**TEXT SECTION**
.....

Holds the configuration of a wav2vec 2.0 model training task.

The default values correspond to the base ls960h training setup as described in Baevski et al. [BZMA20].

dataset: str | AssetCard | Path = 'librispeech_960h'

The name, path or path to the asset card of the speech dataset.

train_split: str = 'train'

The name of the train data split.

valid_split: str = 'valid'

The name of the valid data split.

min_audio_len: int = 32000

The minimum audio sequence length.

max_audio_len: int = 250000

The maximum audio sequence length.

max_num_elements: int = 1500000

The maximum number of elements per batch.

normalize_audio: bool = False

If True, normalizes audio to have zero mean and unit variance.

batch_shuffle_window: int = 0

The size of the sliding window for shuffling batches.

num_prefetch: int = 4

The number of batches to prefetch in background.

model_family: str = 'wav2vec2'

The family of the model.

model_arch: str | None = 'base'

The architecture of the wav2vec2 model.

model_config: Any = None

The configuration of the model.

dtype: dtype = torch.float16

The data type of the model.

data_parallelism: Literal['ddp', 'fsdp'] = 'ddp'

The data parallelism API to use.

fsdp_wrap_granularity: Literal['layer', 'stack', 'model'] = 'stack'

The granularity at which to wrap the model.

torch_compile: bool = False

If True, applies torch.compile() to the encoder. (experimental)

optimizer: str = 'adamw'

The optimizer.

optimizer_config: Any

The configuration of the optimizer.

lr_scheduler: str = 'polynomial-decay'

The learning rate scheduler.

lr_scheduler_config: Any

The configuration of the learning rate scheduler.

.....

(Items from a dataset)
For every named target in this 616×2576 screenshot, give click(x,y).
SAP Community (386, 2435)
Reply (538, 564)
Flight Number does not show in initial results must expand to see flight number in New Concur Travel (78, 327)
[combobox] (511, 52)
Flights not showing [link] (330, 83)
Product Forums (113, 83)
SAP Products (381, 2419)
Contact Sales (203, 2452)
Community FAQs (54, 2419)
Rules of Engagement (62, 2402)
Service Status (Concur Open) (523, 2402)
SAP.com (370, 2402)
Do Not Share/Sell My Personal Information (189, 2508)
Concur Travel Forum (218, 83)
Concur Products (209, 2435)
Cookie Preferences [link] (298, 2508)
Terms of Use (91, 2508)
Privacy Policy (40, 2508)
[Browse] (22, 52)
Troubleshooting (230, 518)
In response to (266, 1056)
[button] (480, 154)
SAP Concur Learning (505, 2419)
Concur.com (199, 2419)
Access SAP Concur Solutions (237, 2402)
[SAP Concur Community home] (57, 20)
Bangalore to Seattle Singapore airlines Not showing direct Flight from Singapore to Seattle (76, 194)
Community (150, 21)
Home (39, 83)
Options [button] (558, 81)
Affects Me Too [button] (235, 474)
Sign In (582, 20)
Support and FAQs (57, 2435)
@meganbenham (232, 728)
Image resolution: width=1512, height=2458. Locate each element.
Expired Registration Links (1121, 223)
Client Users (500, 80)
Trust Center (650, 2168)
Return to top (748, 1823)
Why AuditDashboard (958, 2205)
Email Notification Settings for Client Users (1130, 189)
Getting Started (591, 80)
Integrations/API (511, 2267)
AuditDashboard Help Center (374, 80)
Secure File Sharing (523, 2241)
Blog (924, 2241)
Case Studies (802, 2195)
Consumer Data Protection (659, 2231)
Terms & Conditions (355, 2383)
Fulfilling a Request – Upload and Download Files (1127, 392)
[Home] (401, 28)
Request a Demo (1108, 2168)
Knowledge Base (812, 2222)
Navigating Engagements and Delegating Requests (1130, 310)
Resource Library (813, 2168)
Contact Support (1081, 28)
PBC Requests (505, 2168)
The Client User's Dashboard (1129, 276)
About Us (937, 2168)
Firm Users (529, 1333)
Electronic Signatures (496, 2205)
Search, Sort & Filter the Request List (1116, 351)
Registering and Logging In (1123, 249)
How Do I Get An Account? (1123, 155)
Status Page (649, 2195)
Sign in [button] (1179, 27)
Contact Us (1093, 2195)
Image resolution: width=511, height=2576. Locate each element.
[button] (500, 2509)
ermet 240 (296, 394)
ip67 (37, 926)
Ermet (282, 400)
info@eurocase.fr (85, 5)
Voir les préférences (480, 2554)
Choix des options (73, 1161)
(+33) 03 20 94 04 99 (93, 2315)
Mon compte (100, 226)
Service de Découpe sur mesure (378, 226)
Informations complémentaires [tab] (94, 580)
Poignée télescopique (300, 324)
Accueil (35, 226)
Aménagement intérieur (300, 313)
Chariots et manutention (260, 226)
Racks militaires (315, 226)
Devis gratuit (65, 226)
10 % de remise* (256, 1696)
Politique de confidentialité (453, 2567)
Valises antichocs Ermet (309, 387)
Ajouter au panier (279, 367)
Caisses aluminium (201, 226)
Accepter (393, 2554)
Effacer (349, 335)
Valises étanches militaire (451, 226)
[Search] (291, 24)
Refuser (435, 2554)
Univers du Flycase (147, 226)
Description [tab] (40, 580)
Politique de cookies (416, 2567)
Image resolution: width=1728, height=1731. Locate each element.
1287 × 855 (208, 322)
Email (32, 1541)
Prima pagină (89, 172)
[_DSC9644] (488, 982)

.....

**WORK INSTRUCTIONS**
**A.** Reproduce the wav2vec 2.0 training configuration in full, word for word.
**B.** Render the lines of the listing from the line with "PBC Requests (505, 2168)" to the line with "How Do I Get An Account? (1123, 155)", inclusive, as a Markdown table with the columns Row and Entry, skipping blank lines.
The listing is unrelated to the wav2vec 2.0 training configuration.

**FULL SOLUTIONS**
**A.**
Holds the configuration of a wav2vec 2.0 model training task.

The default values correspond to the base ls960h training setup as described in Baevski et al. [BZMA20].

dataset: str | AssetCard | Path = 'librispeech_960h'

The name, path or path to the asset card of the speech dataset.

train_split: str = 'train'

The name of the train data split.

valid_split: str = 'valid'

The name of the valid data split.

min_audio_len: int = 32000

The minimum audio sequence length.

max_audio_len: int = 250000

The maximum audio sequence length.

max_num_elements: int = 1500000

The maximum number of elements per batch.

normalize_audio: bool = False

If True, normalizes audio to have zero mean and unit variance.

batch_shuffle_window: int = 0

The size of the sliding window for shuffling batches.

num_prefetch: int = 4

The number of batches to prefetch in background.

model_family: str = 'wav2vec2'

The family of the model.

model_arch: str | None = 'base'

The architecture of the wav2vec2 model.

model_config: Any = None

The configuration of the model.

dtype: dtype = torch.float16

The data type of the model.

data_parallelism: Literal['ddp', 'fsdp'] = 'ddp'

The data parallelism API to use.

fsdp_wrap_granularity: Literal['layer', 'stack', 'model'] = 'stack'

The granularity at which to wrap the model.

torch_compile: bool = False

If True, applies torch.compile() to the encoder. (experimental)

optimizer: str = 'adamw'

The optimizer.

optimizer_config: Any

The configuration of the optimizer.

lr_scheduler: str = 'polynomial-decay'

The learning rate scheduler.

lr_scheduler_config: Any

The configuration of the learning rate scheduler.

**B.**
| Row | Entry |
|---|---|
| 1 | PBC Requests (505, 2168) |
| 2 | The Client User's Dashboard (1129, 276) |
| 3 | About Us (937, 2168) |
| 4 | Firm Users (529, 1333) |
| 5 | Electronic Signatures (496, 2205) |
| 6 | Search, Sort & Filter the Request List (1116, 351) |
| 7 | Registering and Logging In (1123, 249) |
| 8 | How Do I Get An Account? (1123, 155) |